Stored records
---

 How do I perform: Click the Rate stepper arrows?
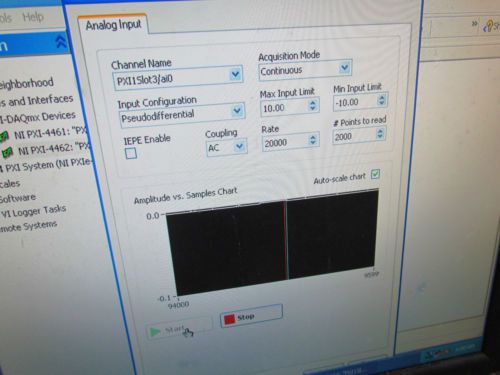[313, 139]
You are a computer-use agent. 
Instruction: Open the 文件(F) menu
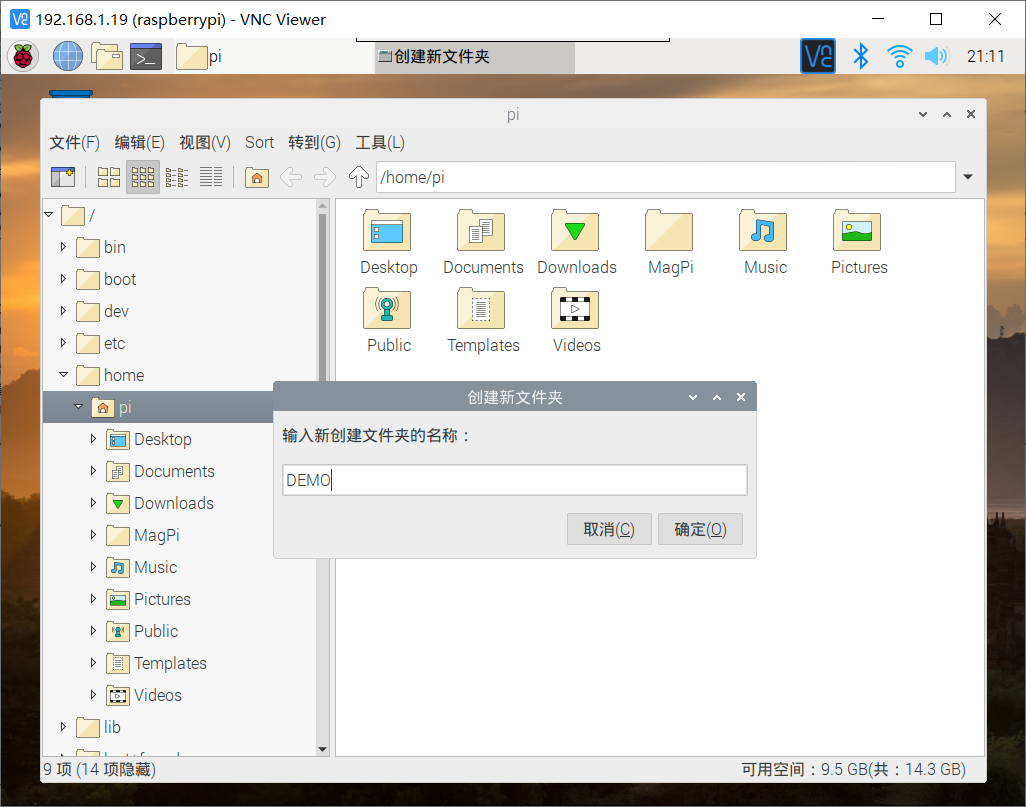(x=73, y=142)
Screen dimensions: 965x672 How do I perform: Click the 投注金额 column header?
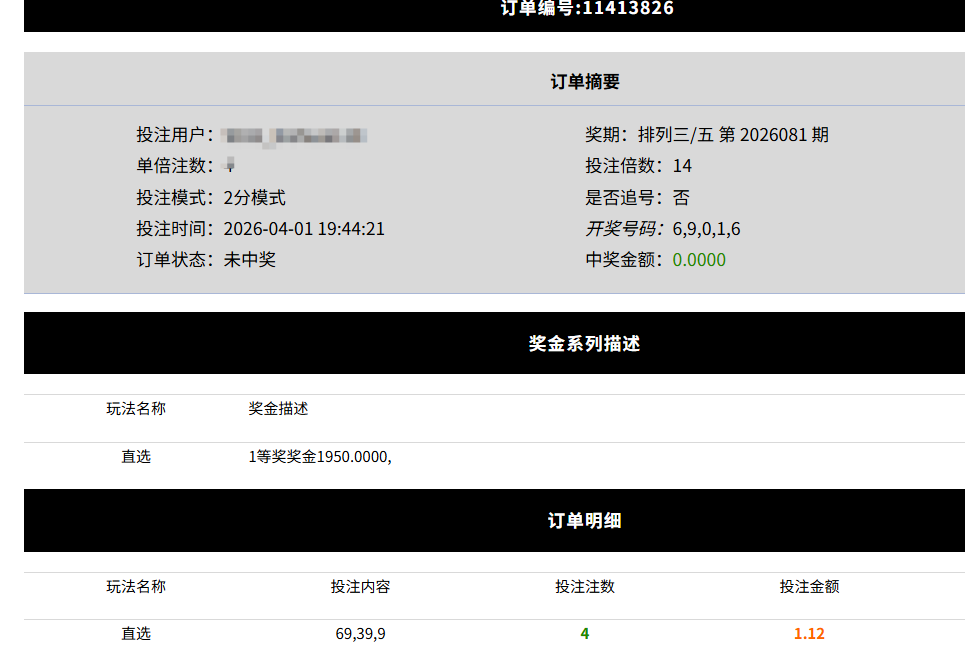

---

Task prompt ▸
Exclude the pictures and reproduce every entry exactly.

Result for this task ▸
 How do I perform: Click the Rate stepper arrows?
[313, 139]
You are a computer-use agent. 
Instruction: Open the 文件(F) menu
(x=73, y=142)
Screen dimensions: 965x672 How do I perform: Click the 投注金额 column header?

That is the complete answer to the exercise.